ERROR: LoadError: MethodError: no method matching print_dict(::Dict{Int64,Array{Float32,2}})
Closest candidates are:
  print_dict(::AbstractDict{var"#s1",AbstractArray{var"#s2",2} where var"#s2"<:Real} where var"#s1"<:Real) at ***/dict_weirdness.jl:1
Stacktrace:
 [1] top-level scope at ***/dict_weirdness.jl:10
 [2] include(::String) at ./client.jl:457
 [3] top-level scope at REPL[1]:1
in expression starting at ***/dict_weirdness.jl:10

I expected this to work as you can do things like AbstractArray{<:Real, 2} as functional argument types no problem.

Can anyone explain why this does not work, and perhaps suggest any workarounds / better practises?

Thanks in advance, Michael

It’s not a complete answer, but:

julia> d=Dict([1 => [1.0 2.0;]])
Dict{Int64,Array{Float64,2}} with 1 entry:
  1 => [1.0 2.0]

julia> print_dict4(d :: AbstractDict{T1, Matrix{T2}}) where {T1 <: Real, T2 <: Real} = println(d);

julia> print_dict4(d)
Dict(1 => [1.0 2.0])

whereas

julia> print_dict5(d :: AbstractDict{T1, AbstractMatrix{T2}}) where {T1 <: Real, T2 <: Real} = println(d);

julia> print_dict5(d)
ERROR: MethodError: no method matching print_dict5(::Dict{Int64,Array{Float64,2}})

julia> function print_dict(dict::AbstractDict{<:Real, <:AbstractArray{<:Real, 2}})

           print(dict)

       end

works. (now I have to catch a bus, maybe someone else can explain more)

That’s the point I was missing:

julia> d=Dict([1 => [1.0 2.0;]])
Dict{Int64,Array{Float64,2}} with 1 entry:
  1 => [1.0 2.0]

julia> isa(d, Dict{<:Real,<:Matrix})
true

julia> isa(d, Dict{<:Real,Matrix})
false

and so the dispatch fails without the additional <:

Thank you both, this is enlightening. For some reason, I had not expected the need of <: before the AbstractArray. Typically you don’t need this when the function argument is of AbstractArray type, e.g.

print_array(array::AbstractArray{<:Real, 2}) = println(array)

will work fine without the additional <:

But you do have the additional <: in your last example – it’s the one in front of the Real.

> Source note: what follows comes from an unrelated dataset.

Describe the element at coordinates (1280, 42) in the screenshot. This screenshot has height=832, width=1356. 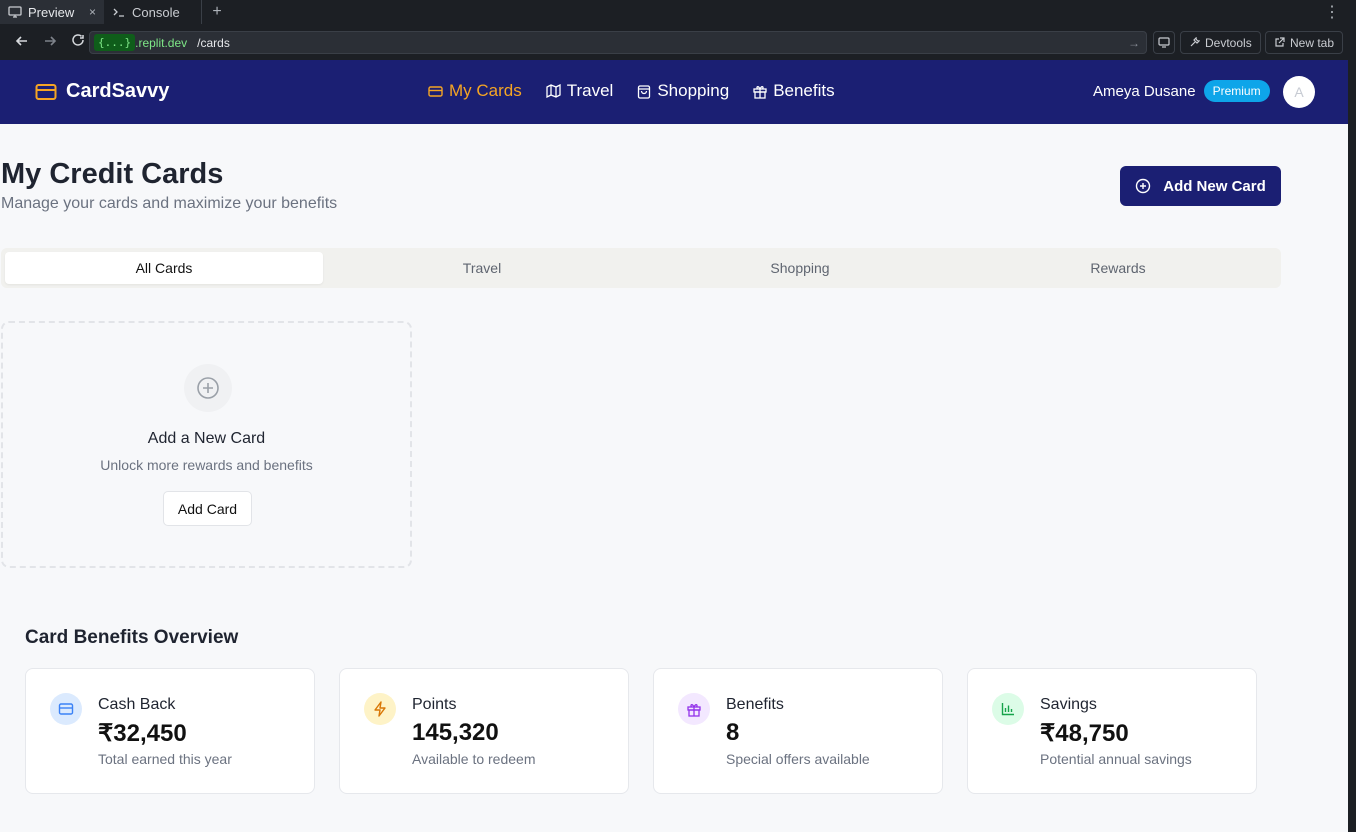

This is really the point made in the docs in a warning box:

This last point is very important: even though Float64 <: Real we DO NOT have Point{Float64} <: Point{Real} .

Ah okay yes I see.

Is the reason you don’t need the <: on the first level of argument type a syntactic nicety then?

i.e. I mean that

print_array(array::AbstractArray{<:Real, 2}) = println(array)

does not need to be

print_array(array::<:AbstractArray{<:Real, 2}) = println(array)

This is just the same fact that Julia types are invariant (https://docs.julialang.org/en/v1/manual/types/#Parametric-Composite-Types) all over again.

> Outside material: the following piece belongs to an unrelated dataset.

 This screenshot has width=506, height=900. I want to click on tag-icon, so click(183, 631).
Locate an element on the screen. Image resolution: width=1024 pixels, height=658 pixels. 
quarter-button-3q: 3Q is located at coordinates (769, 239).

If you have a parametric type Foo{T} and types A <: B, then it is not true that Foo{A} <: Foo{B}. It is, however, true that:

Foo{A} <: (Foo{X} where X <: B)

and, equivalently, that:

Foo{A} <: Foo{<:B}

In both cases you are saying "Foo{A} is a subtype of the collection of all types Foo{X} where X is some subtype of B".

In your case, Array{Float64, 2} <: AbstractArray{<:Real, 2}, but that does not mean that Dict{Int, Array{Float64, 2}} <: Dict{Int, AbstractArray{<:Real, 2}}.

Instead, you can say:

Dict{Int, Array{Float64, 2}} <: (Dict{Int, A} where A <: AbstractArray{<:Real, 2})

or equivalently:

Dict{Int, Array{Float64, 2}} <: Dict{Int, <:AbstractArray{<:Real, 2}}

which means, roughly, "Dict{Int, Array{Float64, 2}} is a member of the set of all types Dict{Int, A} in which A is some kind of AbstractArray{R, 2} and R is some kind of Real.